When provisioning inside a Docker build, pass --docker so blueprint tasks with exclude: [docker] are skipped.

This is important for tasks that are not valid in typical containers (for example: reloading udev rules, privileged kernel operations, or hardware-specific setup).

- name: "Reload udev rules"
  action: "run_command"
  command: "udevadm control --reload-rules && udevadm trigger"
  always_run: true
  exclude: [docker]

You can activate the same behavior with environment variables:

ENV ALLOY_ENV_DOCKER=1
RUN alloy-provisioner install --blueprint-dir /tmp/blueprint

Use either approach: - Prefer --docker for explicitness in command examples. - Use ALLOY_ENV_DOCKER=1 when you want tag activation shared across multiple RUN steps.


Architecture-aware builds

The Dockerfile above auto-detects the build architecture via dpkg --print-architecture.
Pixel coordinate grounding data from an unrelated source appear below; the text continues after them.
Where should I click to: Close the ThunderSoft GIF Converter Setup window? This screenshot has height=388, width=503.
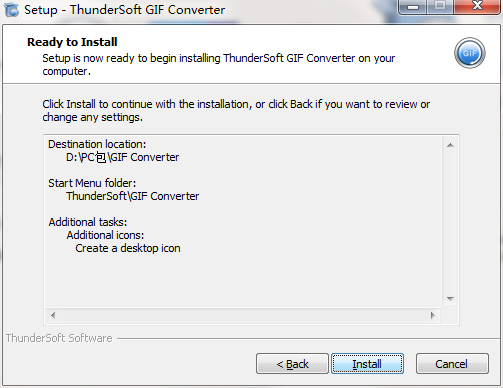point(477,6)
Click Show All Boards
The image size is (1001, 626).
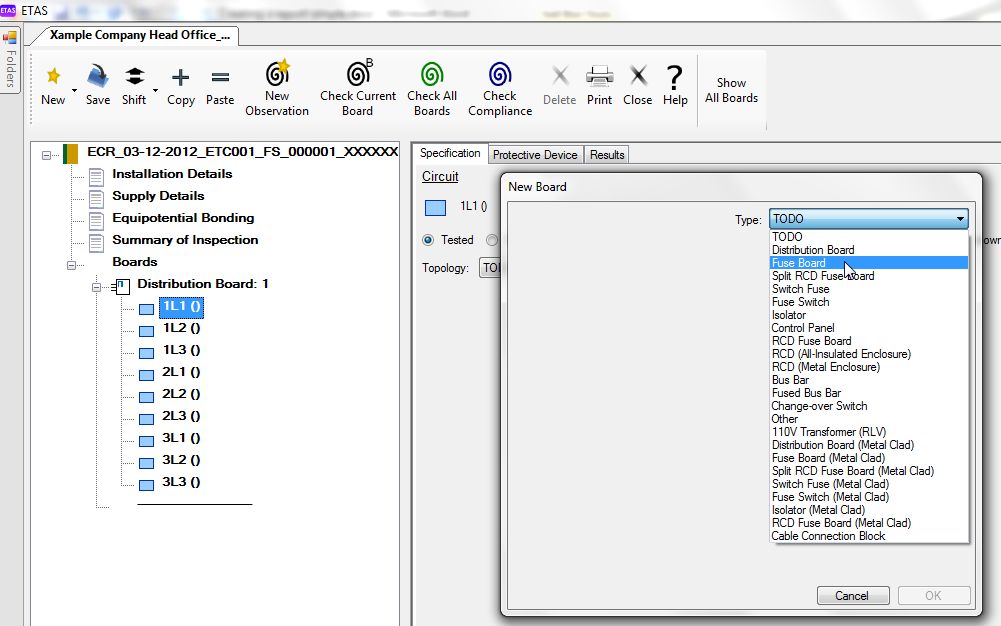pos(732,90)
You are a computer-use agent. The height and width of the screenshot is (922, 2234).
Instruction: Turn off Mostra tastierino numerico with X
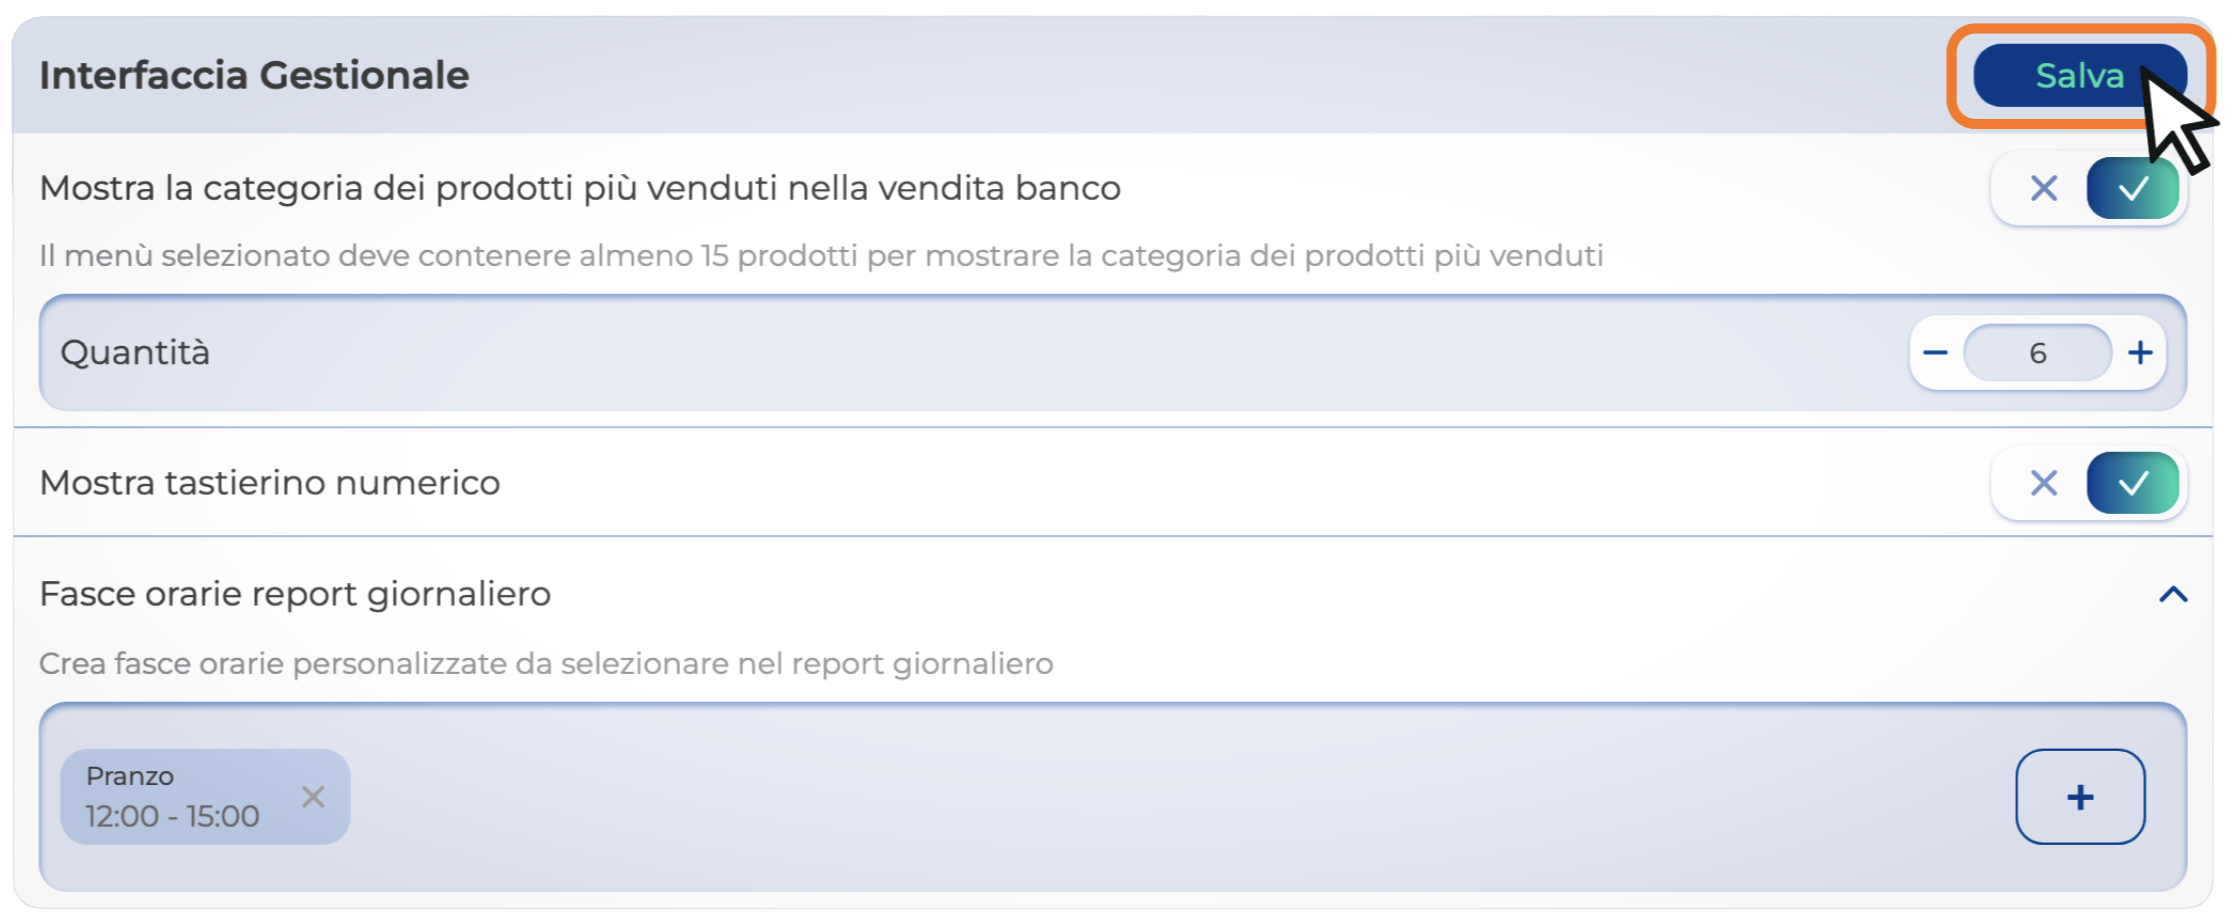pos(2043,484)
Your blueprint should use per_arch overrides to supply the correct toolchain URL for each architecture:

# blueprint/10-toolchain.yml
- name: Install ARM GCC toolchain
  action: unarchive_from_url
  dest: /opt/arm-none-eabi
  creates: /opt/arm-none-eabi/bin/arm-none-eabi-gcc
  per_arch:
    amd64:
      url: https://example.com/arm-gcc-13-amd64.tar.xz
      sha256: "aaa111..."
    arm64:
      url: https://example.com/arm-gcc-13-arm64.tar.xz
      sha256: "bbb222..."

This produces correct images when building on both linux/amd64 and linux/arm64 hosts, or when using Docker BuildKit multi-platform builds.


Passing variables and credentials

If your blueprint uses required_env: or environment variables (for private registries, credentials, or environment-specific settings), pass them as Docker build secrets or --build-arg:

# Pass as environment variable (visible in docker inspect; use secrets for sensitive values)
docker build --build-arg GITLAB_TOKEN=xxx -t my-env .
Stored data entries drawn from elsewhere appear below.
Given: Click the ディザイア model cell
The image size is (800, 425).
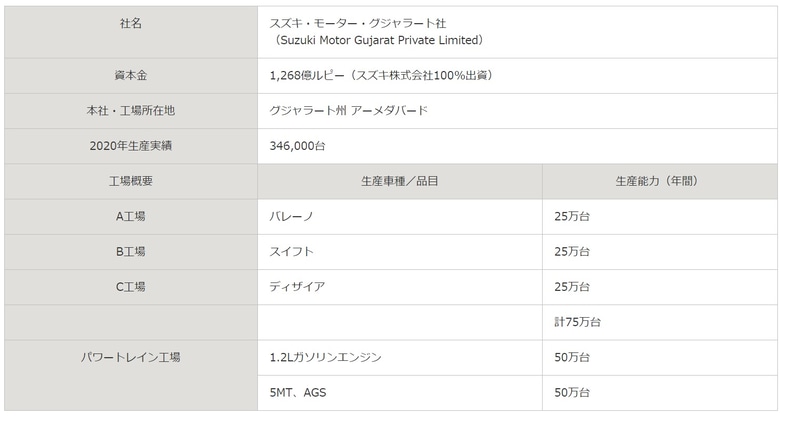Looking at the screenshot, I should (297, 287).
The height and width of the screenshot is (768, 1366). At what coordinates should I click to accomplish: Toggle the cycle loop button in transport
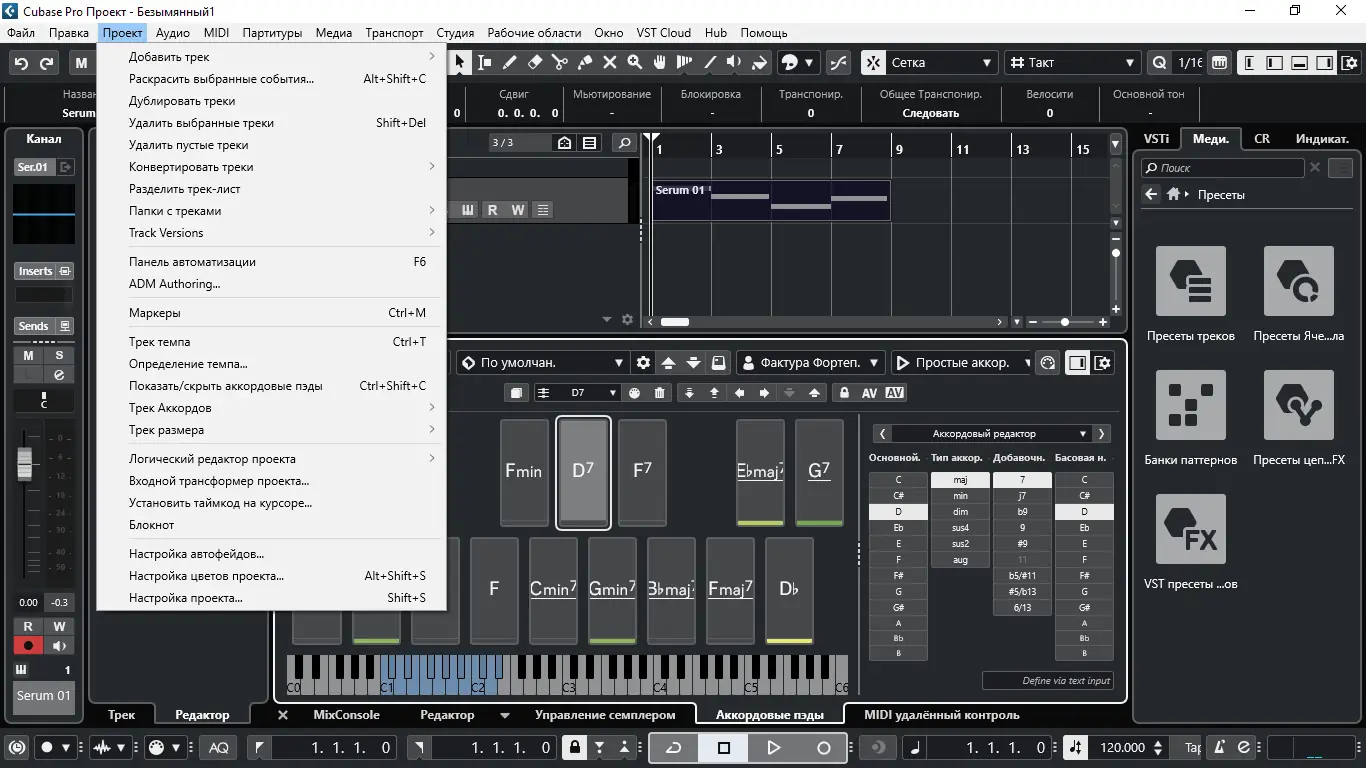674,747
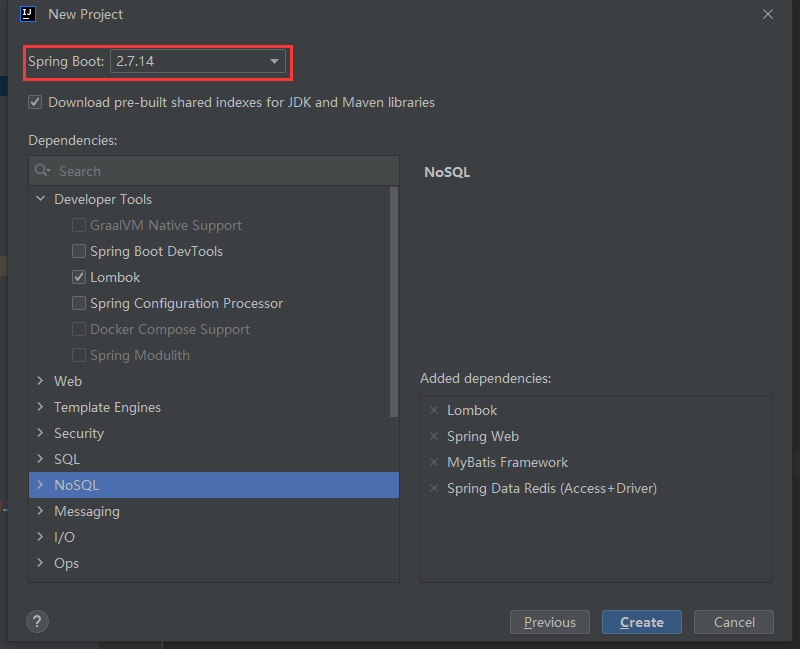Image resolution: width=800 pixels, height=649 pixels.
Task: Click the search magnifier icon
Action: 42,171
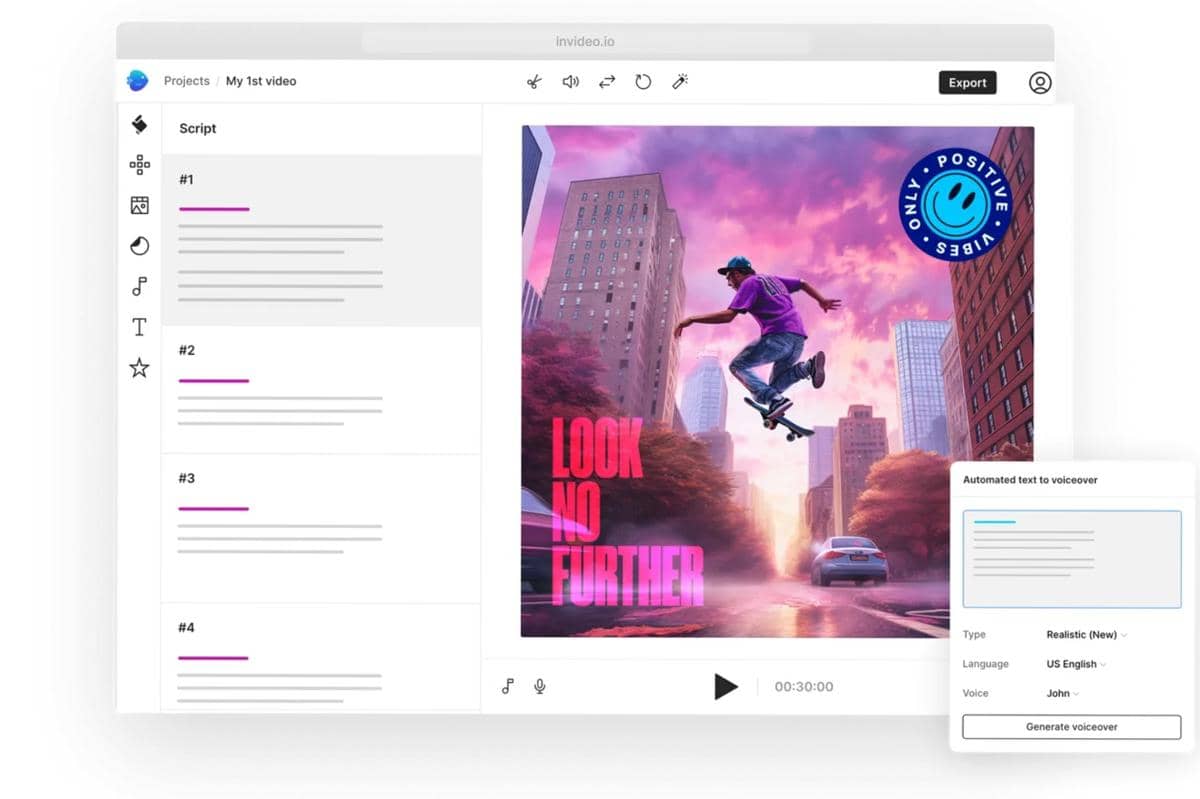Click the microphone icon below the preview
Screen dimensions: 1200x799
pyautogui.click(x=540, y=686)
For sensitive values, use Docker BuildKit secrets:

RUN --mount=type=secret,id=gitlab_token \
    GITLAB_TOKEN=$(cat /run/secrets/gitlab_token) \
    alloy-provisioner install --docker --blueprint-dir /tmp/blueprint \
    && rm -rf /tmp/blueprint
docker build --secret id=gitlab_token,src=.env -t my-env .

CI integration

Use the built image in GitHub Actions:

# .github/workflows/build.yml
jobs:
  build:
    runs-on: ubuntu-latest
    container:
      image: ghcr.io/your-org/my-arm-ci-env:latest
    steps:
      - uses: actions/checkout@v4
      - name: Build firmware
        run: |
          cmake -GNinja -DCMAKE_TOOLCHAIN_FILE=cmake/arm-none-eabi.cmake -B build
          ninja -C build

Or build the image as part of CI and push it to a registry:

jobs:
  build-image:
    runs-on: ubuntu-latest
    steps:
      - uses: actions/checkout@v4
      - name: Build CI image
        run: docker build -t ghcr.io/your-org/my-arm-ci-env:latest .
      - name: Push
        run: docker push ghcr.io/your-org/my-arm-ci-env:latest

Comparing with developer VMs

The same blueprint directory works for both Docker CI images and developer VMs managed by alloy-host. No duplication:

Context How provisioner is invoked
Docker build RUN alloy-provisioner install --docker --blueprint-dir /tmp/blueprint
alloy-host VM Bootstrap script runs alloy-provisioner install --blueprint-dir /config <blueprint-name>
Native Linux alloy-provisioner install --blueprint-dir /path/to/blueprint

All three produce the same environment. Developers and CI use identical tool versions.


Troubleshooting Docker-only failures

If your Docker build fails on host-integrated tasks (for example udevadm errors), check:

  1. The task has exclude: [docker] in your blueprint.
  2. The Docker invocation activates the docker tag (--docker or ALLOY_ENV_DOCKER=1).
  3. The same blueprint still runs without --docker on native Linux/VM when that task should execute there.